Ce roman, baigné de musique, de peinture et de suspens, tresse deux existences passionnées qui remettent en jeu leurs tragédies dans une subtile chorégraphie des sentiments. Alors que l’on pensait le mystère dévoilé, la rencontre rebondit sur un chaos de la relation.

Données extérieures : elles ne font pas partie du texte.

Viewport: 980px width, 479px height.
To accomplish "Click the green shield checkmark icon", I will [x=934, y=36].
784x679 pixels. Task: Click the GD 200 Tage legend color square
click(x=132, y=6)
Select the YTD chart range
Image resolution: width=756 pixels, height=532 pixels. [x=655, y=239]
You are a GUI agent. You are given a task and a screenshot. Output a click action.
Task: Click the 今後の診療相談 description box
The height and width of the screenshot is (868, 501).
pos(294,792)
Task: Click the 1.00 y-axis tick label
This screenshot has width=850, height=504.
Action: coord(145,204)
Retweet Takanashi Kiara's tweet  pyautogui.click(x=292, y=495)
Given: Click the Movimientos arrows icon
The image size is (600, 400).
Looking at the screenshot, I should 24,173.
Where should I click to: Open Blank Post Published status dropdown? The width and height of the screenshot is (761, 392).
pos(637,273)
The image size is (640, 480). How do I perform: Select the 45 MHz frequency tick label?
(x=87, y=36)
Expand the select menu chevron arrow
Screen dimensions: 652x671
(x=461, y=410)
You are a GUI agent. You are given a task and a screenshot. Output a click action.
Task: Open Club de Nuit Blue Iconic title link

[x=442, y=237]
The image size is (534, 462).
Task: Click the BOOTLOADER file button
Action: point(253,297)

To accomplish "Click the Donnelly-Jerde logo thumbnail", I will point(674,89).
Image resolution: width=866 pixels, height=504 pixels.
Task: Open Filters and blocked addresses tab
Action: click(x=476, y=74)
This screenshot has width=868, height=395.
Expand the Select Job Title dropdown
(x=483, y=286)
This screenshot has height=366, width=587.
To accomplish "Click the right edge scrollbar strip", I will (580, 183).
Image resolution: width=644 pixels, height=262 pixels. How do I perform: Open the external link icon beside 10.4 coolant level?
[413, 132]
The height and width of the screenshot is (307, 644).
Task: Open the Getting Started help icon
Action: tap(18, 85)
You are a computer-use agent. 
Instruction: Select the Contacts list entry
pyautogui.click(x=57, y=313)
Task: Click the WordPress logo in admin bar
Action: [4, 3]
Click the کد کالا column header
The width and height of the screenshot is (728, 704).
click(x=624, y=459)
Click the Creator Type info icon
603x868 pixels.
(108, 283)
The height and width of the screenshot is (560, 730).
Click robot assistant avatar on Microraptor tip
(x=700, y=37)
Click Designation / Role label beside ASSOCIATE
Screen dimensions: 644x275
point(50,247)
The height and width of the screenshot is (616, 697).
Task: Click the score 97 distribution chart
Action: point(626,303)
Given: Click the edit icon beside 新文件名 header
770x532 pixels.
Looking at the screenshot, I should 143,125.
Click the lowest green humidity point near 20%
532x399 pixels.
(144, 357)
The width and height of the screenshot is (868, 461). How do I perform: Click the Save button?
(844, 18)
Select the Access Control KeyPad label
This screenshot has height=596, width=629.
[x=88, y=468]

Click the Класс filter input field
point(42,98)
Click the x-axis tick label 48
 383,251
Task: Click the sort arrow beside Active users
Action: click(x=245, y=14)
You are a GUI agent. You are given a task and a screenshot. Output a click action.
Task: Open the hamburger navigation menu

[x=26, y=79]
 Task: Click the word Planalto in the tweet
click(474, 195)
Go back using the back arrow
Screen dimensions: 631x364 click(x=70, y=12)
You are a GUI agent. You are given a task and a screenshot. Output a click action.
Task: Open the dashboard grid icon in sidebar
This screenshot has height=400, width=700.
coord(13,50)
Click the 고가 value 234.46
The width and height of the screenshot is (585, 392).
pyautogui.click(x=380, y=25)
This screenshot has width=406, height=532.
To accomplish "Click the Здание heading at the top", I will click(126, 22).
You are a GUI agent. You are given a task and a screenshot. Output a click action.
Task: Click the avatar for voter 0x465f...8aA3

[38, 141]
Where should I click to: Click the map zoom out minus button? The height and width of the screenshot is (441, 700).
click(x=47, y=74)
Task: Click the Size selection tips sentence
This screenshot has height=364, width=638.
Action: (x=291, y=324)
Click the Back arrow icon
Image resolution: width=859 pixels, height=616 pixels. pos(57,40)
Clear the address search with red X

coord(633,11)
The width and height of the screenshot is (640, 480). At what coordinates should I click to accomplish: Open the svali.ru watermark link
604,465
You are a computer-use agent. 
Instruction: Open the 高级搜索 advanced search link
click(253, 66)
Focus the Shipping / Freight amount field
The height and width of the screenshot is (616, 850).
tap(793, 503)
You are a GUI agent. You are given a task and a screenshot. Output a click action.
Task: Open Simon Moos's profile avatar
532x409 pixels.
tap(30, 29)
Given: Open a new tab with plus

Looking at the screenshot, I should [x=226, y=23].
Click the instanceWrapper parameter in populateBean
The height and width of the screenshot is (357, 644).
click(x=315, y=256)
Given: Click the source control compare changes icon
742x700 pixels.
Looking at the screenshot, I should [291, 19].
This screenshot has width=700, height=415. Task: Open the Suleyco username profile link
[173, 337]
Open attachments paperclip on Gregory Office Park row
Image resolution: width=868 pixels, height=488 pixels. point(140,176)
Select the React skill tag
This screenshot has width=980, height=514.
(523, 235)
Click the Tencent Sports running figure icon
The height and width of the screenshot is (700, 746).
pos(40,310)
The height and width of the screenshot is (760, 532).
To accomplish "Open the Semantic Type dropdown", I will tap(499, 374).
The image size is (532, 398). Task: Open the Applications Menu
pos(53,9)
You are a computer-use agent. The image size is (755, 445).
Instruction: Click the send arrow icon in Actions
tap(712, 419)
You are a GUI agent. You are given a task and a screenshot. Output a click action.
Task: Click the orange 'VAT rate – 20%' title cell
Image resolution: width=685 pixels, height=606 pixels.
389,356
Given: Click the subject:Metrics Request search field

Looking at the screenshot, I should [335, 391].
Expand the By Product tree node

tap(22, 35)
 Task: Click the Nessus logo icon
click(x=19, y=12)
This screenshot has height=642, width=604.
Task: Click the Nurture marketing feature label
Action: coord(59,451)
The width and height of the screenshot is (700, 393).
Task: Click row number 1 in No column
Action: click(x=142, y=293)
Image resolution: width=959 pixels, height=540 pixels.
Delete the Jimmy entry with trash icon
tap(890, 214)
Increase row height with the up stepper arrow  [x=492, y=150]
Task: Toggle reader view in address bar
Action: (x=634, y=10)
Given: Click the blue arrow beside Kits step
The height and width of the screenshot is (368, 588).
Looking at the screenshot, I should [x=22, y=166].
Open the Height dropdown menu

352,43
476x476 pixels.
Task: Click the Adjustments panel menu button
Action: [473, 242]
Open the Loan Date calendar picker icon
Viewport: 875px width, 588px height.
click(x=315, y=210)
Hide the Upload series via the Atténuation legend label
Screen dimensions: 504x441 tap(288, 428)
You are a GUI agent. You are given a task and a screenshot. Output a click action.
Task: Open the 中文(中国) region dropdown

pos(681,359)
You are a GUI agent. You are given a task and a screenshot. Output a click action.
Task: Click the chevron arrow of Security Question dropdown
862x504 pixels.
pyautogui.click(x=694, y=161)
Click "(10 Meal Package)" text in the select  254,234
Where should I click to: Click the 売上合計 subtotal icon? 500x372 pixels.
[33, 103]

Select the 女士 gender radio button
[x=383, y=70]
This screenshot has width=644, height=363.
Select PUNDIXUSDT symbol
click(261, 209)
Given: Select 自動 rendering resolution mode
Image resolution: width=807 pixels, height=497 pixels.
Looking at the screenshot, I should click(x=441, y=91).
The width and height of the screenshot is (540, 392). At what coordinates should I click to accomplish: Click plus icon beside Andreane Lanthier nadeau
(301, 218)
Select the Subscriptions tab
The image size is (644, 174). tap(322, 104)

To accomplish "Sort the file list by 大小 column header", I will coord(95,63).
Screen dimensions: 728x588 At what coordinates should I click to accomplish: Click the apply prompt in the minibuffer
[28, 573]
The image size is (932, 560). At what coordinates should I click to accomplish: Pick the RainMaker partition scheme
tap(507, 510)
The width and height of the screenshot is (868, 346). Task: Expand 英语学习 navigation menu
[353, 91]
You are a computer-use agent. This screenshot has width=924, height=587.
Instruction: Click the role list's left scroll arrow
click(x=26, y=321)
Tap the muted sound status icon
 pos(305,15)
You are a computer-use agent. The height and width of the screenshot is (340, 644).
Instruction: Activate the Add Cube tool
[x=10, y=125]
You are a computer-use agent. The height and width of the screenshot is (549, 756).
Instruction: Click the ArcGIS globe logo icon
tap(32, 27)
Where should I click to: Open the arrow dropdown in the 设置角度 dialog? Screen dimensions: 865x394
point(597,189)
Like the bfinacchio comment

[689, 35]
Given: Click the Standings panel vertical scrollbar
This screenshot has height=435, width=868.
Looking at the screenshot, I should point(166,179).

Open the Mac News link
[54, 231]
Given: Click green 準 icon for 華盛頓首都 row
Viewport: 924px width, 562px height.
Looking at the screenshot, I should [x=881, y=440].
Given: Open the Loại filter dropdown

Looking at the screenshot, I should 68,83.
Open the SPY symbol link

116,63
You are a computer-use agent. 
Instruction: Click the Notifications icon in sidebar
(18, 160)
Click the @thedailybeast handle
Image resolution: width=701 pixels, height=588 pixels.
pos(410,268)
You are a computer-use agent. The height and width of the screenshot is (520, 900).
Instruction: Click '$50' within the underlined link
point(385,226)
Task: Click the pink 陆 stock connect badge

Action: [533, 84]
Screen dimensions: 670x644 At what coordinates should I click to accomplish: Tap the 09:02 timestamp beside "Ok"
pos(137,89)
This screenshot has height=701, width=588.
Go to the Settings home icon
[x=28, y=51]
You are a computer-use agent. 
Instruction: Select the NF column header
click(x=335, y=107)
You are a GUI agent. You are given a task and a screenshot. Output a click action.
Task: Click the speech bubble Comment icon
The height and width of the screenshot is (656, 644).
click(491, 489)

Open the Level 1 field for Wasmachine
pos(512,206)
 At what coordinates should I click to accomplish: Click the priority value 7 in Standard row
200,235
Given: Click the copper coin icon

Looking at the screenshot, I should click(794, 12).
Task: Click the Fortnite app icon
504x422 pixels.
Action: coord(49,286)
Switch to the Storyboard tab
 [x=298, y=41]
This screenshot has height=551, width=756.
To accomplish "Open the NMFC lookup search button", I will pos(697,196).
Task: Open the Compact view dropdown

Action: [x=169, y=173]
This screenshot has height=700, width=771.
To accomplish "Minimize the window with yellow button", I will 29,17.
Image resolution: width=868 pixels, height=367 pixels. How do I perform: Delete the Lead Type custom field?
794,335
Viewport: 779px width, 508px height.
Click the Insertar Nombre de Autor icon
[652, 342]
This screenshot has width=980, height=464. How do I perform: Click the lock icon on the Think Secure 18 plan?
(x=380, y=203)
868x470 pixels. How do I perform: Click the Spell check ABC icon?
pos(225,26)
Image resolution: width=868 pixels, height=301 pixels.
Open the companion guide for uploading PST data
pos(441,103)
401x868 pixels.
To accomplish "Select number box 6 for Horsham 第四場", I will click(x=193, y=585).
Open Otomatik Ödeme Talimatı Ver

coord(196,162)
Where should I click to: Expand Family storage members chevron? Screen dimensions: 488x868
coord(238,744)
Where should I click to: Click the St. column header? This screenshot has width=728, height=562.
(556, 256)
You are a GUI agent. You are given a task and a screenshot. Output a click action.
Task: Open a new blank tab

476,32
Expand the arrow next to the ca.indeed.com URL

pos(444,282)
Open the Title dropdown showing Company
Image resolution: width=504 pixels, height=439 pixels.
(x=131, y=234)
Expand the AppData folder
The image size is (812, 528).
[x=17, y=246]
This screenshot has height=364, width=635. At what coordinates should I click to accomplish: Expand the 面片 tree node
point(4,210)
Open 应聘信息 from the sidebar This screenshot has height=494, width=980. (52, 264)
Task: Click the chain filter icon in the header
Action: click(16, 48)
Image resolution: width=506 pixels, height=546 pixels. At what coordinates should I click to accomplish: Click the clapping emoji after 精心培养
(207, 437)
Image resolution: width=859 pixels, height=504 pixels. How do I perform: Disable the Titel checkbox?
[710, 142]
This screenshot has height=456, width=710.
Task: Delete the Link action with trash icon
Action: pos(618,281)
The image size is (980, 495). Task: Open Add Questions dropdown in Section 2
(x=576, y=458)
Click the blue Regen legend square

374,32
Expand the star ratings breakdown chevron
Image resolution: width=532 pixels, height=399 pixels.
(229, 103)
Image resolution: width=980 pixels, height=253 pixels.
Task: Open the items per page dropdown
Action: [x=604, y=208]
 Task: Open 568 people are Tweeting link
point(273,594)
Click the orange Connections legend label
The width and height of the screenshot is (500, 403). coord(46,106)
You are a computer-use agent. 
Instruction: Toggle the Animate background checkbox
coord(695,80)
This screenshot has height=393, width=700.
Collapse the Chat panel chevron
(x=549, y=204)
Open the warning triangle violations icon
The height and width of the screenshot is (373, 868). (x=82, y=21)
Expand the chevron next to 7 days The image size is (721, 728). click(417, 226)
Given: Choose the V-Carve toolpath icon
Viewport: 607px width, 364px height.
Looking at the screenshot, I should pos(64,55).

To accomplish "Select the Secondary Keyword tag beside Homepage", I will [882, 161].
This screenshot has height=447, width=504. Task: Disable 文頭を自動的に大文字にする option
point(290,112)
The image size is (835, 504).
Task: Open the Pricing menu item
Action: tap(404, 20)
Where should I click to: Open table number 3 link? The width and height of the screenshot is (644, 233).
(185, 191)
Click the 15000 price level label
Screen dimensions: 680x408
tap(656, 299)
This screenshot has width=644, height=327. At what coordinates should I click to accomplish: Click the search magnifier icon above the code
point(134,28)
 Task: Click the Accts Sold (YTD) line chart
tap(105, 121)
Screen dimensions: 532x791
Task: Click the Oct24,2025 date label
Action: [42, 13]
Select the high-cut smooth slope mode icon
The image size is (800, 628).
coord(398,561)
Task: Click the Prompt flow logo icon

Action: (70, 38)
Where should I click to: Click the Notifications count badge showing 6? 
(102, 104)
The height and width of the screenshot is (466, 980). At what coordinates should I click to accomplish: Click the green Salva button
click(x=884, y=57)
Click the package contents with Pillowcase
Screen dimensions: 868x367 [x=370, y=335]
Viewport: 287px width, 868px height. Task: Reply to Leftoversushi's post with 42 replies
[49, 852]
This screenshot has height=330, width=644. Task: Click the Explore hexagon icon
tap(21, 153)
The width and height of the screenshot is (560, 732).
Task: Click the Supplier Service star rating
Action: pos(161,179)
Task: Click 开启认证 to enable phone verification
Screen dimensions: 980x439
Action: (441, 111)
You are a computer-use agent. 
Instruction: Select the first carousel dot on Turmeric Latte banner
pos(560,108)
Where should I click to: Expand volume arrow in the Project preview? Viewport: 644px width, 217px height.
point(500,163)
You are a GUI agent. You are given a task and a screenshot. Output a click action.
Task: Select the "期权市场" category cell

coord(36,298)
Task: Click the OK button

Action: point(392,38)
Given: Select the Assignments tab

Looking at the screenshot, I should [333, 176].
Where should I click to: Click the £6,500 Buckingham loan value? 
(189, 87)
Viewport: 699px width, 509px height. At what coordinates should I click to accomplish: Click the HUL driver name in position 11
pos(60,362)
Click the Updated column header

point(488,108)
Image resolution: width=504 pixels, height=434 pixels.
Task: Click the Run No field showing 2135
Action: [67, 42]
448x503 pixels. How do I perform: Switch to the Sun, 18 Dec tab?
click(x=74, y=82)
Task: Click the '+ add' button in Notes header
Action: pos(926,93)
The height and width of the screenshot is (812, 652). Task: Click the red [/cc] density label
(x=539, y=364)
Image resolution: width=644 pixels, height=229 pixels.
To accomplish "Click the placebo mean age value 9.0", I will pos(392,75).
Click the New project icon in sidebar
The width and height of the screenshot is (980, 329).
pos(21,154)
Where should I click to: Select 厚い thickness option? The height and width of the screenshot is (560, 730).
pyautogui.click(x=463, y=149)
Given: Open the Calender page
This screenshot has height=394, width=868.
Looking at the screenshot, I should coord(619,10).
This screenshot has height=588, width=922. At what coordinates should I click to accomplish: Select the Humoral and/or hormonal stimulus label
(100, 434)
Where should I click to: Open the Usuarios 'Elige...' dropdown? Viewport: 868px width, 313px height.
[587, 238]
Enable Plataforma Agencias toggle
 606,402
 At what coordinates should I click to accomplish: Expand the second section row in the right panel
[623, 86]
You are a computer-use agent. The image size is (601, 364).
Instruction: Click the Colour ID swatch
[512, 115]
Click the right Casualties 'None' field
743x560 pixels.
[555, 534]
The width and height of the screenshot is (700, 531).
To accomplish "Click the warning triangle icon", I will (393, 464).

Connu et récompensé pour ses polars et ses romans noirs, Gilles Vincent sort cette fois-ci de sa route habituelle. En empruntant ce que l’on pourrait penser être un chemin de traverse, il nous entraîne dans une réalité qui réveille quelque chose en nous.
À PROPOS DE L'AUTEUR
En posant, en 2003, ses valises et ses stylos dans le Béarn,
Gilles Vincent a choisi de consacrer le plus dense de sa vie à l’écriture. Cet artisanat des mots a donné naissance à une série de polars remarqués ainsi qu’à l’animation d’ateliers d’écriture en milieu scolaire, en prison, à l’hôpital. Des pages lues et écrites, Gilles dit qu’elles sont ses poumons et des mots qu’ils sont le sang qui l’habite. Dans ce roman, il nous fait bénéficier de sa maîtrise de l’intrigue et de l’art de la lettre.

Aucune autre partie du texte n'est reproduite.